Hürriyet gazetesinde konuyu değerlendiren Türkiye Esnaf ve Sanatkarları Konfederasyonu (TESK) Genel Başkanı Bendevi Palandöken, "Cumartesi ve pazar günü Market fiyatlarına bakın. Denetim söylemi bile fiyatların inmesine neden oluyor. Zincir marketler fiyatları indirdi, kampanyalar yaptı" dedi.
"REKABETİ BOZUYORLAR"
Fiyat istikrarının sağlanması için hala geç kalındığını aktaran Palandöken, “Bu adım perakende ticaretinde yeni bir yasal düzenleme. Perakende Ticaretin Düzenlenmesi Hakkında Kanunda Değişiklik Yapılmasına Dair Kanun Teklifi’nin hızla Meclis’ten geçmesi lazım. Bu geciktikçe fiyat istikrarı bozuluyor. Piyasayı kontrol altında tutanlar rekabet ortamını bozuyor. Anlık olarak ihtiyaç oluşan ürünü tekellerinde topluyorlar” diye konuştu.

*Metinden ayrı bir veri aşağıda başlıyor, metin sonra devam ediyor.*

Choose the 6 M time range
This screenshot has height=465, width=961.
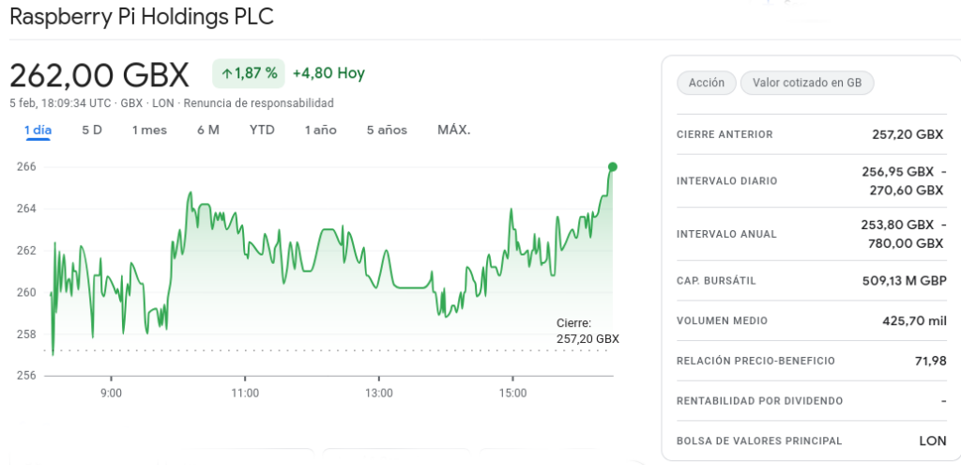208,130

Perakende piyasasında kalıcı adımların atılması gerektiğinin altını çizen Palandöken, yeni perakende kanunu ile muhtemel değişim ve yeni uygulamaları şöyle sıraladı:
* “Zincir marketler İstanbul’daki merkezlerinden bir düğmeye basıyor istedikleri ürünle ilgili fiyat ayarlaması yapabiliyor. İstanbul’dan Antalya’daki, Mersin’deki, Hakkari’deki domatesin ve peynirin fiyatını belirliyor. Hepsi ortak hareket ediyor. Yasa ile bu ortak fiyat ayarlamasının önüne geçilecek.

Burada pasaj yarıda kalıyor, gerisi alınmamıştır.